The  Detainer Agreement defines the responsibilities of (1) the “sending state” in which a person is presently serving a sentence of imprisonment and (2) the “receiving state,” in which that person still has pending charges that are subject to a “detainer.” A detainer is  a formal notification, lodged with the authority under which a prisoner is confined, advising that the prisoner is wanted for prosecution in another jurisdiction.”

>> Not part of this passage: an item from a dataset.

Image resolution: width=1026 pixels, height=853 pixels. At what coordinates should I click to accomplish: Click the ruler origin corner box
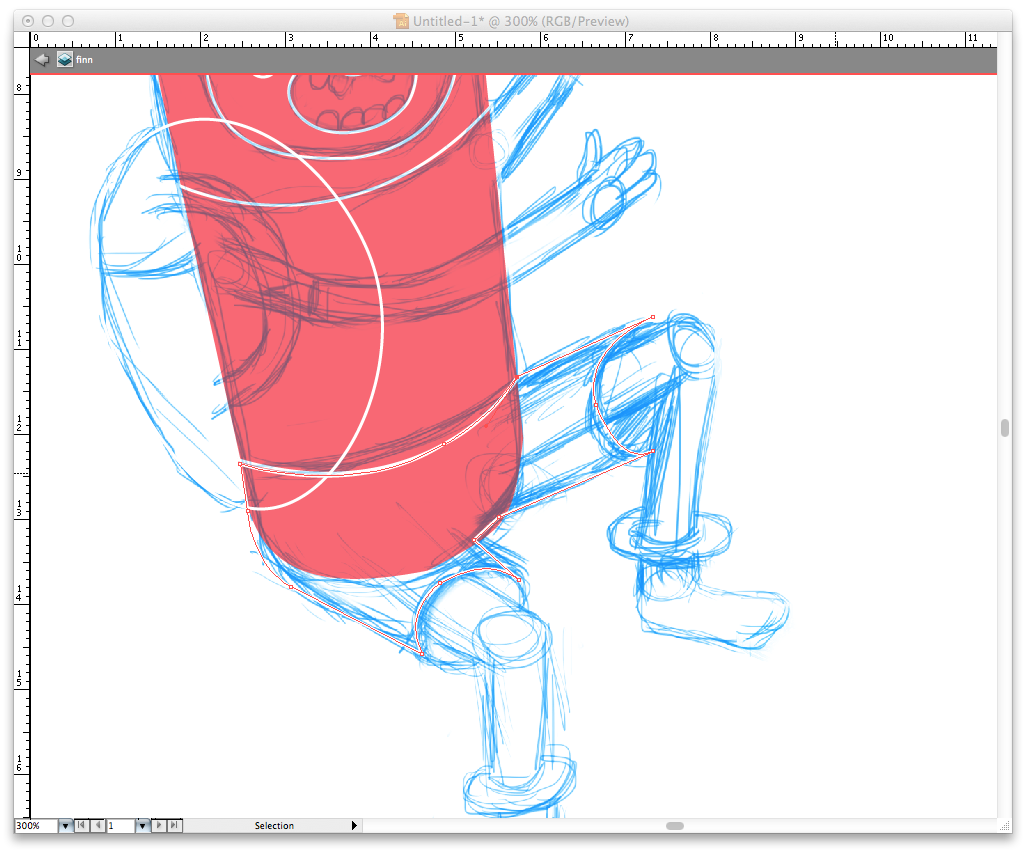[22, 38]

Under the Detainer Agreement, a person serving a sentence in the sending state but subject to a detainer from the receiving state can demand a speedy disposition of the charges giving rise to the detainer.  The  warden of the institution in which the prisoner is incarcerated is required to inform him promptly of the source and contents of any detainer lodged against him and of his right to request final disposition of the charges. If the prisoner does make such a request, the jurisdiction that filed the detainer must bring [the prisoner] to trial within 180 days. If the matter does not proceed to trial within the 180-day time period, the court “shall enter an order dismissing the same with prejudice.” (§ 1389, art. V, subd. (c).) The 180-day time period described in article III, subdivision (a) does not commence, however, until the person’s request for final disposition has been delivered to the appropriate court and prosecuting officer of the jurisdiction that lodged the detainer.

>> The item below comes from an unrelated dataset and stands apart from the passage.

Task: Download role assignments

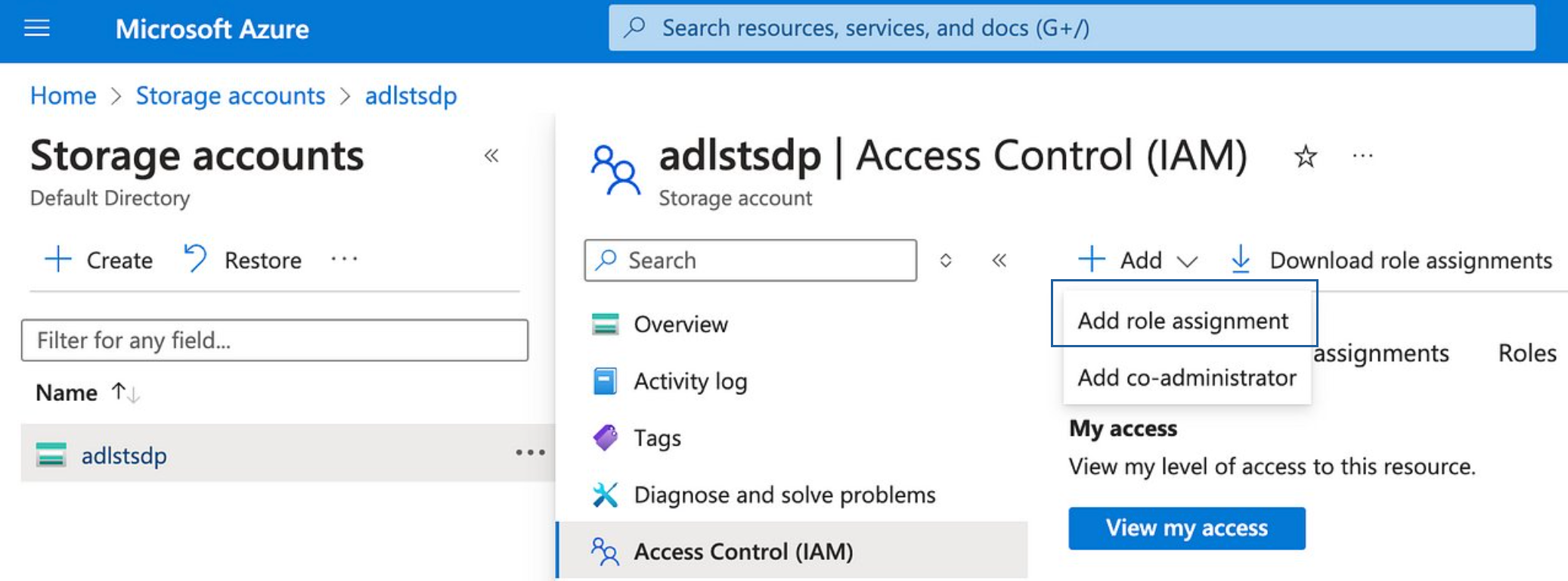Action: 1391,260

Breach of Duty to Promptly Inform

Nguyen on appeal acknowledges that the Detainer Agreement’s 180-day time limit did not commence until December 21, 2018, when the District Attorney received his request for final disposition of his charges. Nguyen argued that he is entitled to dismissal of the charges if the Colorado warden’s  delay of 14 weeks before informing Nguyen of the detainer was unreasonable and  it was error for the trial court to reinstate the complaints without a hearing on the reasons for delay. Under prevailing federal interpretation of the Detainer Agreement, even an unreasonable breach by the Colorado warden of the article III duty to promptly inform Nguyen of the detainer would not entitle him to dismissal.

Federal courts have consistently precluded dismissal as a form of relief when there has been a violation of the Detainer Agreement’s article III notice provision, whether due to a failure to promptly notify a defendant of a detainer or a failure to notify a defendant of his or her right to request a final disposition of a detainer.

The Detainer Agreement mandates dismissal of a charging document in only three enumerated circumstances: (1) if the receiving state returns the defendant to the sending state before completion of trial (§ 1389, art. IV, subd. (e))11; (2) if the receiving state fails to accept temporary custody of the defendant after filing a detainer (§ 1389, art. V, subd. (c)); and (3) if the defendant is not brought to trial within 180 days of a State receiving a defendant’s formal request or within 120 days of the defendant’s arrival in a receiving state that requested temporary custody (§ 1389, arts. III, subd. (a); IV, subd. (c); V, subd. (c)).

Here, a demand to permit a hearing to determine the reasonableness of the delay would serve no purpose under the Detainer Agreement, given the text’s omission of a remedy for the breach of ministerial duty here at issue.

The  magistrate’s dismissal of the complaints was erroneous as a matter of law, and the superior court properly ordered the magistrate’s reinstatement of the complaints under section 871.5.